START INFORMATION SHOWN

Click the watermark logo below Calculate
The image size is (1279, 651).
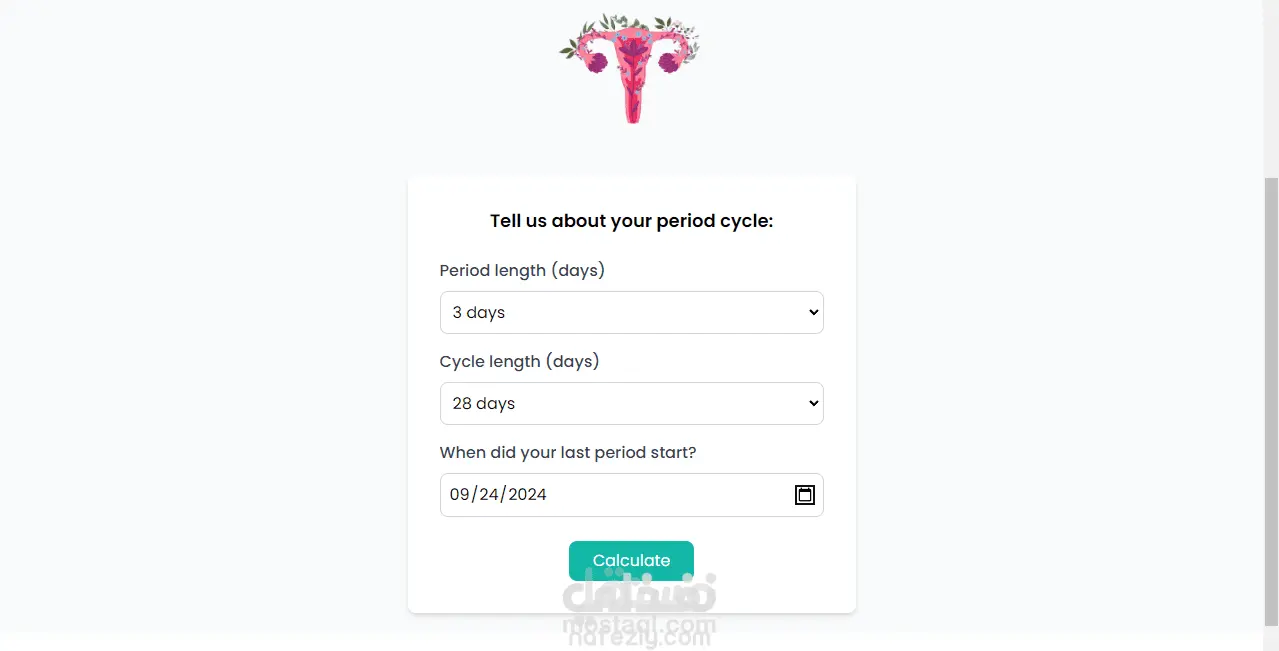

END INFORMATION SHOWN
START INFORMATION SHOWN

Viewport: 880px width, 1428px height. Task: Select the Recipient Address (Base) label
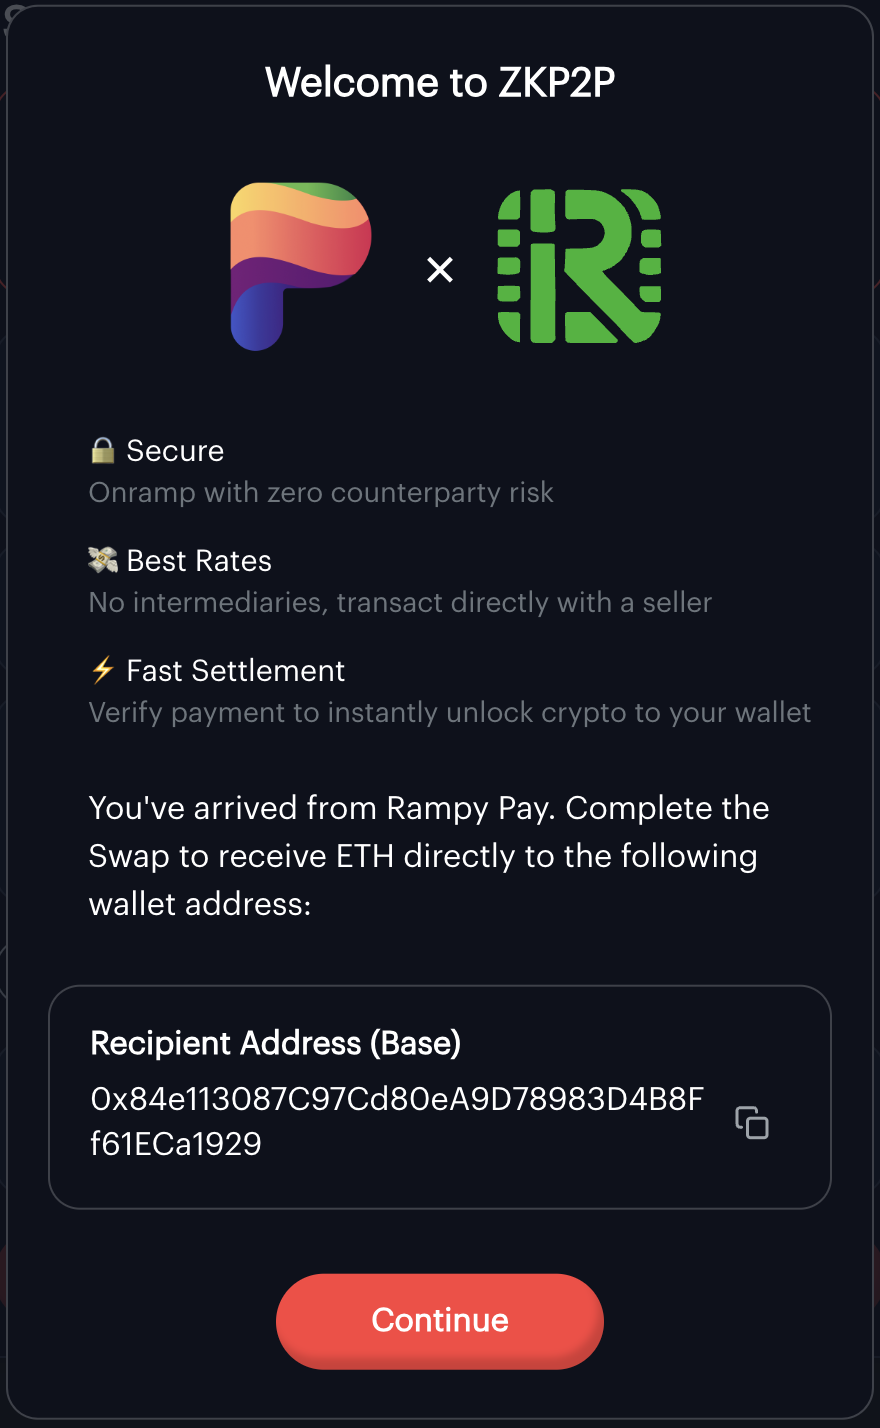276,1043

END INFORMATION SHOWN
START INFORMATION SHOWN

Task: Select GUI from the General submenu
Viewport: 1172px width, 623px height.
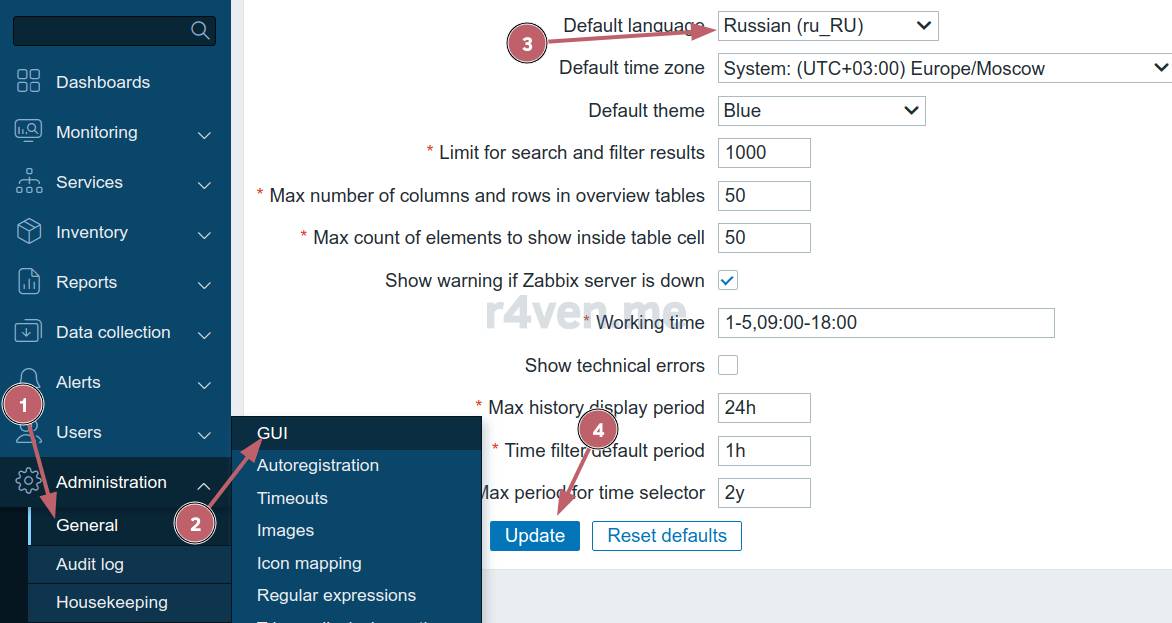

END INFORMATION SHOWN

In the material above, find the line containing "Task: Select GUI from the General submenu" and the line containing "Viewport: 1172px width, 623px height.", then write out exactly those two lines and every line between them, and nothing more.

Task: Select GUI from the General submenu
Viewport: 1172px width, 623px height.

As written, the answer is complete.